• **WHAT YOU WILL DO**:
Every line from the line containing "Click the line" through the end of the data is to be reproduced exactly, excluding pictures.
[[ EXERCISE INPUTS open ]]
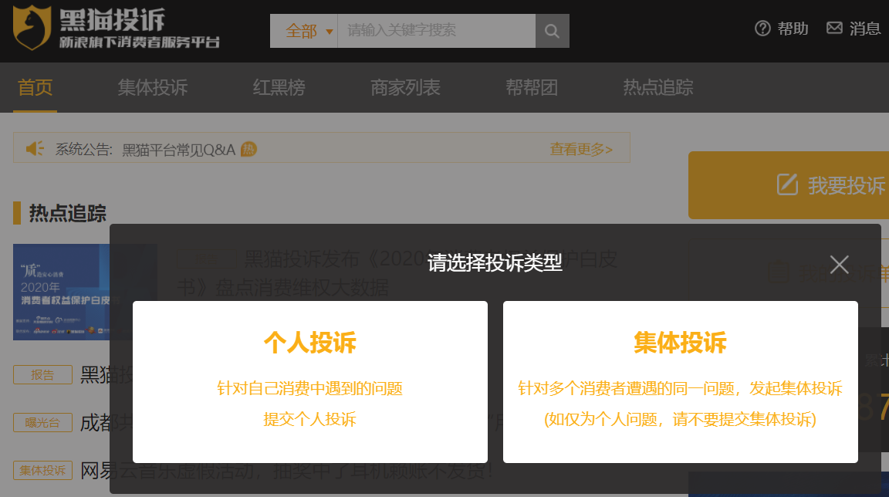Click the keyword search input field
Screen dimensions: 889x497
432,30
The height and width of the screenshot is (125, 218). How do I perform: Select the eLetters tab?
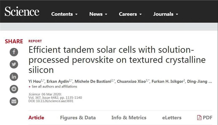172,118
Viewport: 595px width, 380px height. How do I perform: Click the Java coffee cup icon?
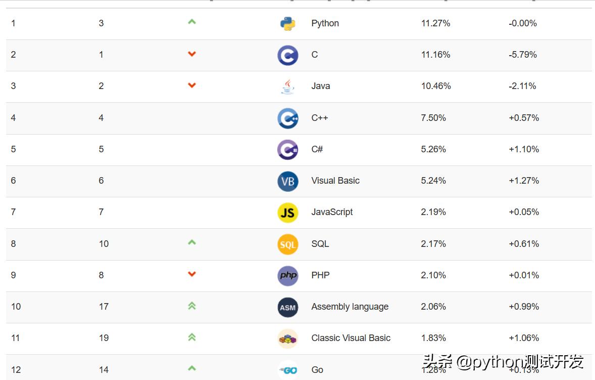point(287,87)
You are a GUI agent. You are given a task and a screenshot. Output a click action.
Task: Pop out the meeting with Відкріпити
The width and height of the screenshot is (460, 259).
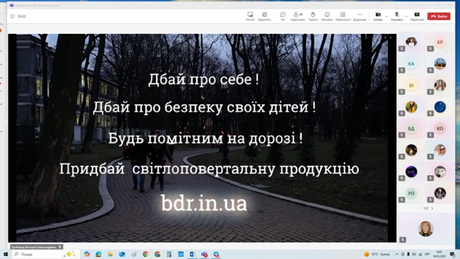tap(264, 16)
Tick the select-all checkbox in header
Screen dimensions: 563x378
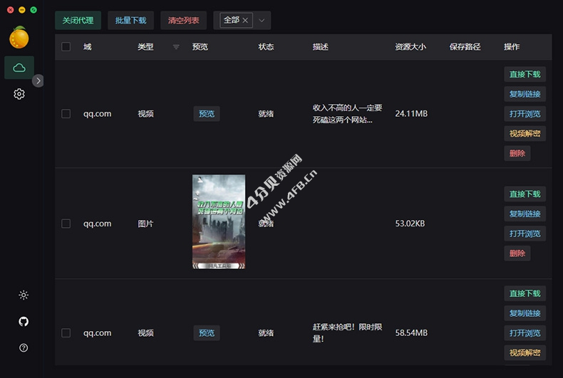(x=66, y=47)
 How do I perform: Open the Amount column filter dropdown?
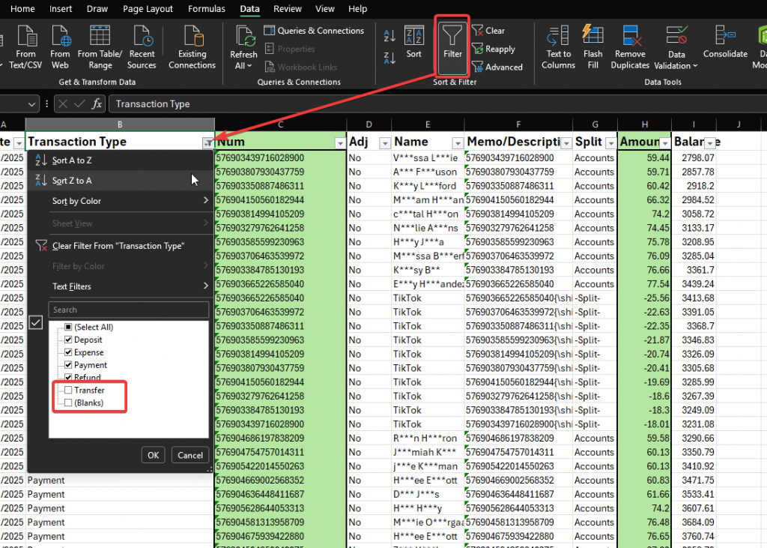[x=665, y=142]
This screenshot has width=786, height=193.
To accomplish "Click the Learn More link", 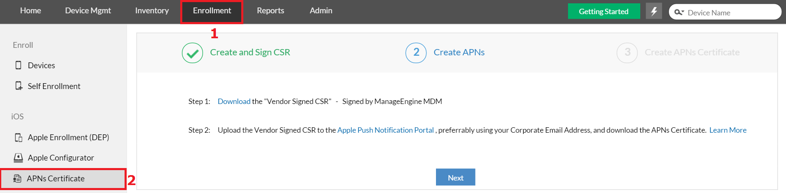I will pyautogui.click(x=728, y=130).
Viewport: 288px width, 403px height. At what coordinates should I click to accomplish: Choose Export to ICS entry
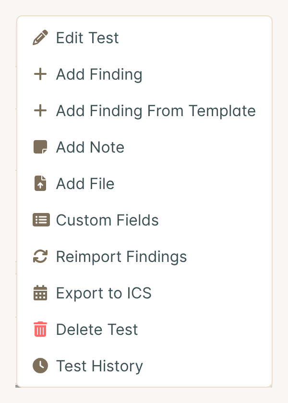click(144, 293)
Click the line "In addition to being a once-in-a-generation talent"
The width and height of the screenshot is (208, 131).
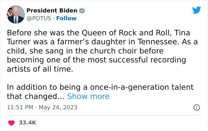(x=100, y=87)
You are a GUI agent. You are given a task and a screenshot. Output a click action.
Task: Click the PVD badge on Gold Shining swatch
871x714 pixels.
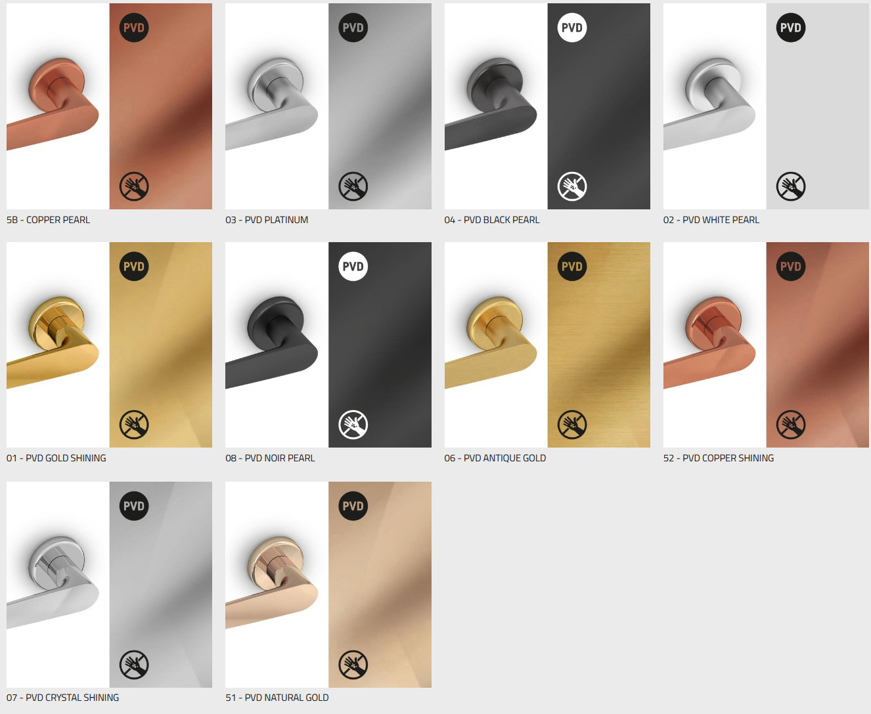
[[ EXERCISE INPUTS closed ]]
• **ANSWER TO THE EXERCISE**:
Click the line "In addition to being a once-in-a-generation talent"
The width and height of the screenshot is (208, 131).
(x=100, y=87)
You are a GUI agent. You are given a task and a screenshot. Output a click action.
Task: Click the PVD badge on Gold Shining swatch
871x714 pixels.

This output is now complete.